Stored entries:
——————
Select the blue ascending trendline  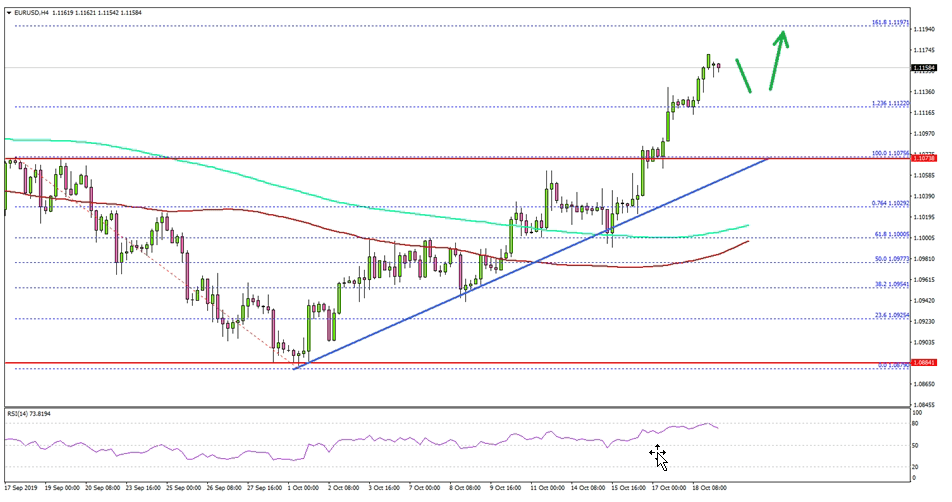click(530, 264)
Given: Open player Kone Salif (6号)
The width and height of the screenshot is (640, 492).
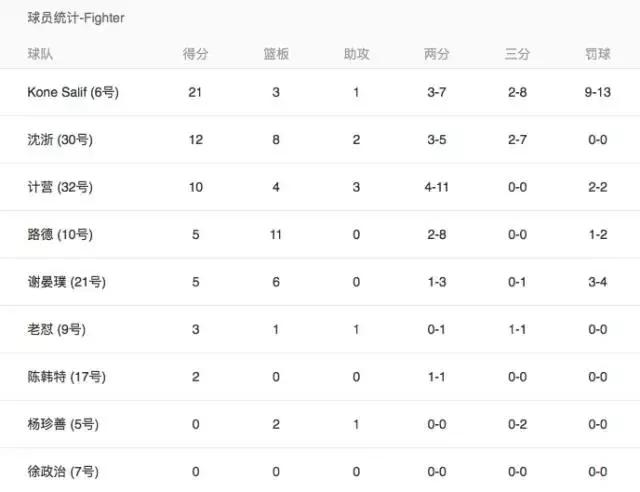Looking at the screenshot, I should point(73,92).
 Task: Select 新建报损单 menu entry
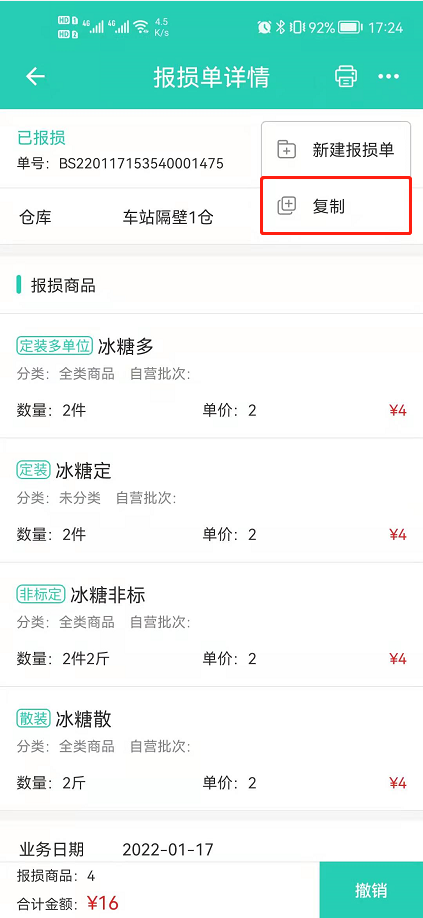coord(336,150)
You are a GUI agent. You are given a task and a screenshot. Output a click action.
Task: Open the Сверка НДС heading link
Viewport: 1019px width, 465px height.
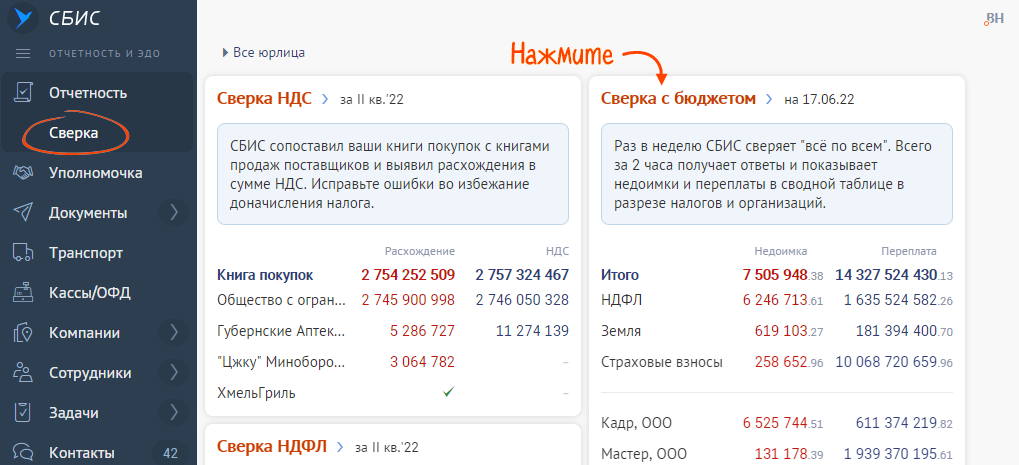[265, 99]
——————
> [Exercise objective]:
Your answer must consist solely of the lines from the one containing "Task: Open the Сверка НДС heading link" through the last line of the records above, copied exactly, with every picture left out.

> [The completed task]:
Task: Open the Сверка НДС heading link
Viewport: 1019px width, 465px height.
[265, 99]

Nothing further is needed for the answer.